> Plenty of heterosexuals don't have sex.
Maybe we need a new category of "retired heterosexual" in the spirit of Willie Mays being a retired baseball player.
Michael:
> So are you opposing this idea? If so I'd be
fascinated to hear what your arguments are against
it.
I am still grappling with gay by choice versus being gay by orientation. I can understand that the way I manifest my sexual identity is a choice, but wanting to suck dick doesn't feel like one.
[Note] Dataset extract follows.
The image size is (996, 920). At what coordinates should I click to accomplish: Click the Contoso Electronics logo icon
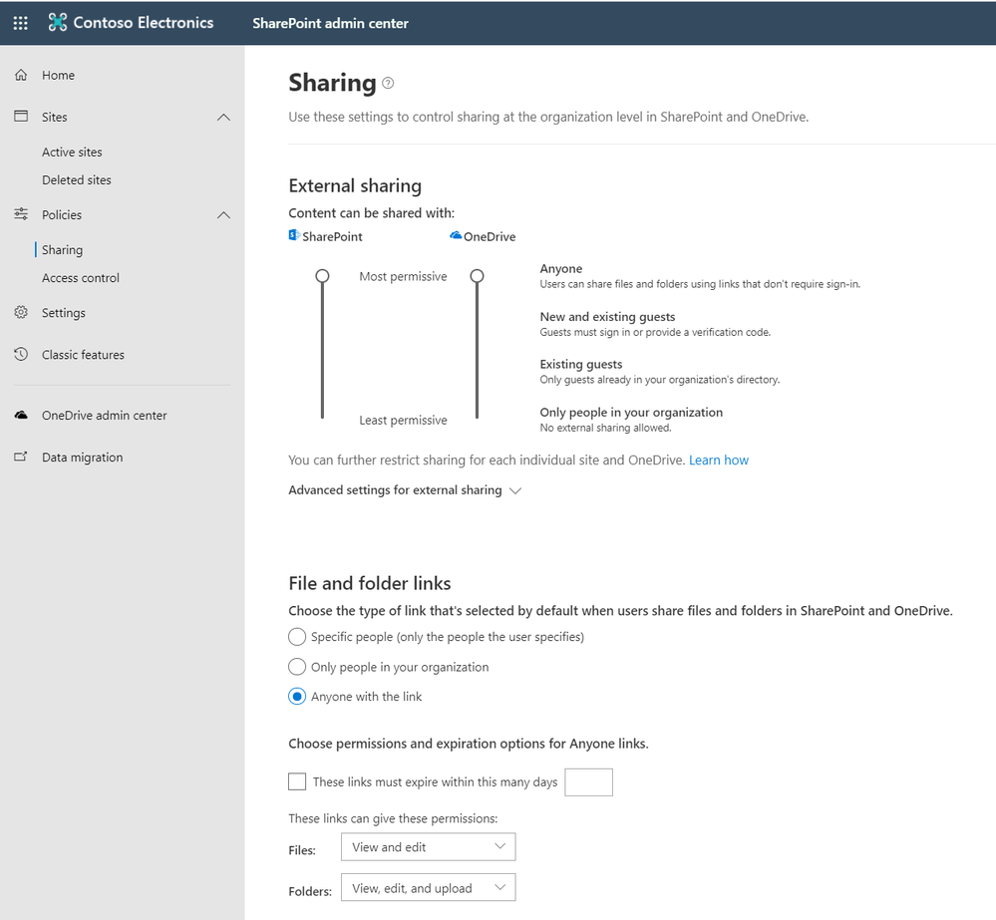coord(57,22)
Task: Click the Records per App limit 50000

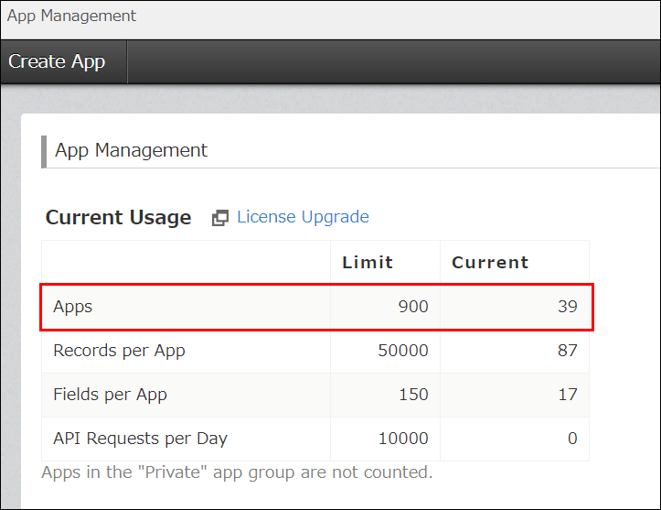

I have tried to choose to eat pussy, but though I could choose to commit the act, I seem unable to choose to have the desire to do so.
Even those sexual acts involving portions of anatomy that are similar on both men and women, e.g., backs, buttocks, anal sphincters, are not ones I seem to be able to choose to have a desire to do with women. If sexual desire is a choice, shouldn't I be able to choose to desire to be sexually attracted to women?
Yoshie:
> . . . sexual orientations as transcultural and
transhistorical universals
If a person wants to view sexual orientation as transhistorical, they should be free to do so, just as a person should be allowed to view it as not being transhistorical. Whatever works best for them.
Maybe sexual desire is both transhistorical and culturally constructed, and what need.
Miles:
> Only if we are willing to falsely impose our own
sexual categories on societies in the past.
Without imposing our own sexual categories, we can look backwards and find desires and practices that resonate with our lives now.
I know men in earlier times are not gay the way I am, but I do not believe that their experience is completely alien from mine either. I recognize and respond to the desires, the expressions, even the subterfuges that came into play in their lives.